Note: HRs are per SD increase in PRS and are estimated from mixed-effects Cox proportional hazards regression models with incident lung cancer as the outcome and adjusting for continuous pack-years, PRS, the interaction between continuous pack-years and PRS, age, sex, current smoking status, education, and principal component 1. The variance structure accounts for familial relationships.

Abbreviations: CI, confidence interval; PRS, polygenic risk score; SD, standard deviation.

The models which incorporated the interaction between each PRS and pack-years smoked possessed strong discrimination, with AUC values above 0.85 (AUC for model with PRSβ = 0.8624, AUC for model with PRSβ/Var(β) = 0.8616).

To our knowledge, this is the first investigation to observe a gene-by-smoking interaction in a prospective cohort with continuous pack-years over a 50-year period and adjudicated lung cancer incidence.
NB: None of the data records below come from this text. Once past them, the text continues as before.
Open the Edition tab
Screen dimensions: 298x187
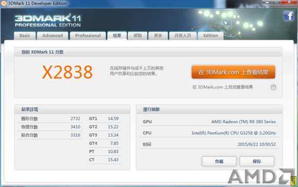pyautogui.click(x=211, y=36)
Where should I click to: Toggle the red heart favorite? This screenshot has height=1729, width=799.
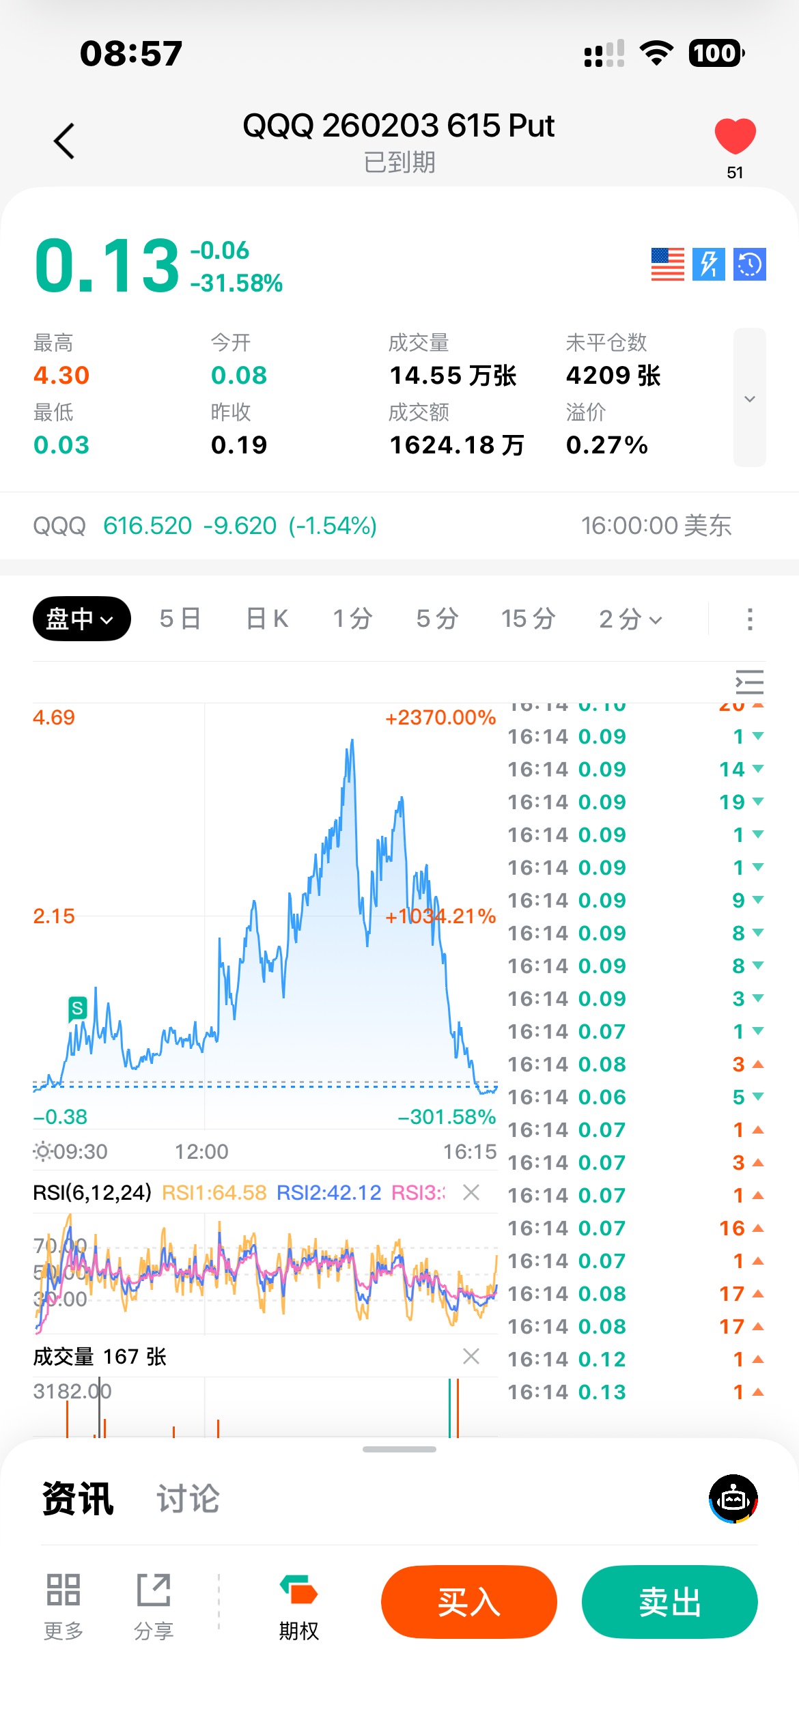tap(735, 136)

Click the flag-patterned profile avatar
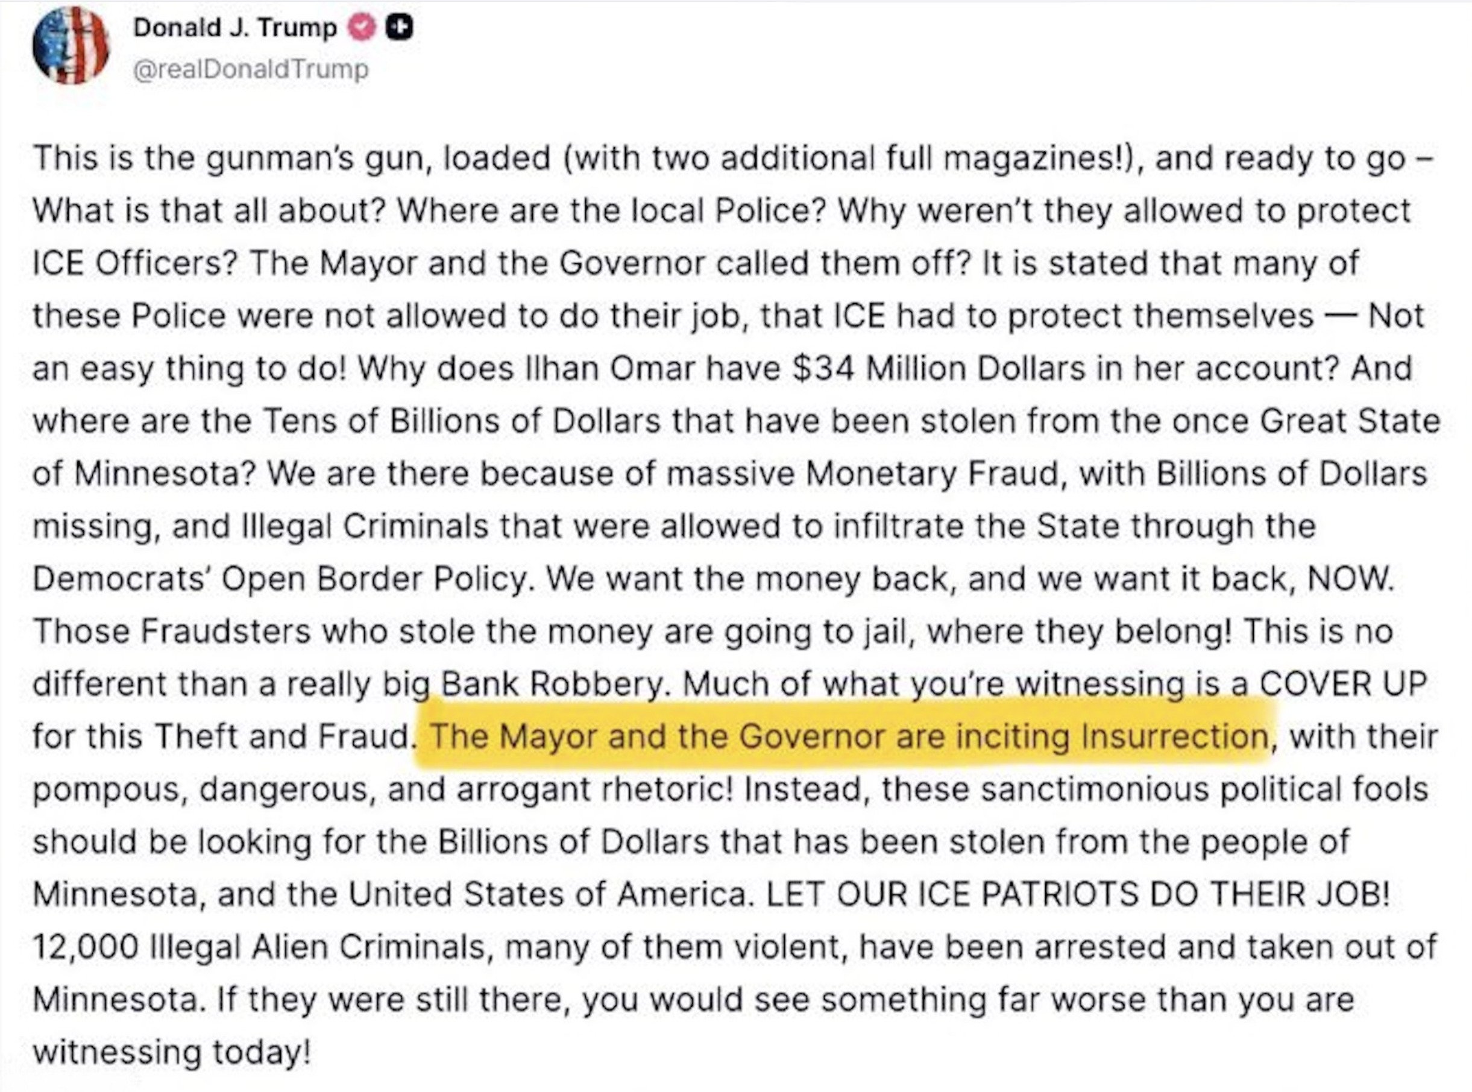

We confirmed that pack-years smoked remains a strong risk factor for lung cancer, even when adjusting for genetic contribution. After accounting for the interaction between smoking and genetic risk, both the PRS and pack-years remained significantly associated with lung cancer incidence. Because the interaction was submultiplicative, the risk of lung cancer associated with increasing pack-years smoked was greatest among those with the lowest genetic risk and the risk associated with genetic risk was greatest among those who had never smoked; this is consistent with other recent findings (46). Thus, although there is an interaction between the genetic risk of lung cancer and pack-years smoked, it is not so strong as to indicate that there is any level of genetic risk at which smoking becomes “safe”—the long-term benefits of smoking cessation, including decreased mortality both pre- and post-cancer diagnosis, cannot be overstated (38, 47, 48).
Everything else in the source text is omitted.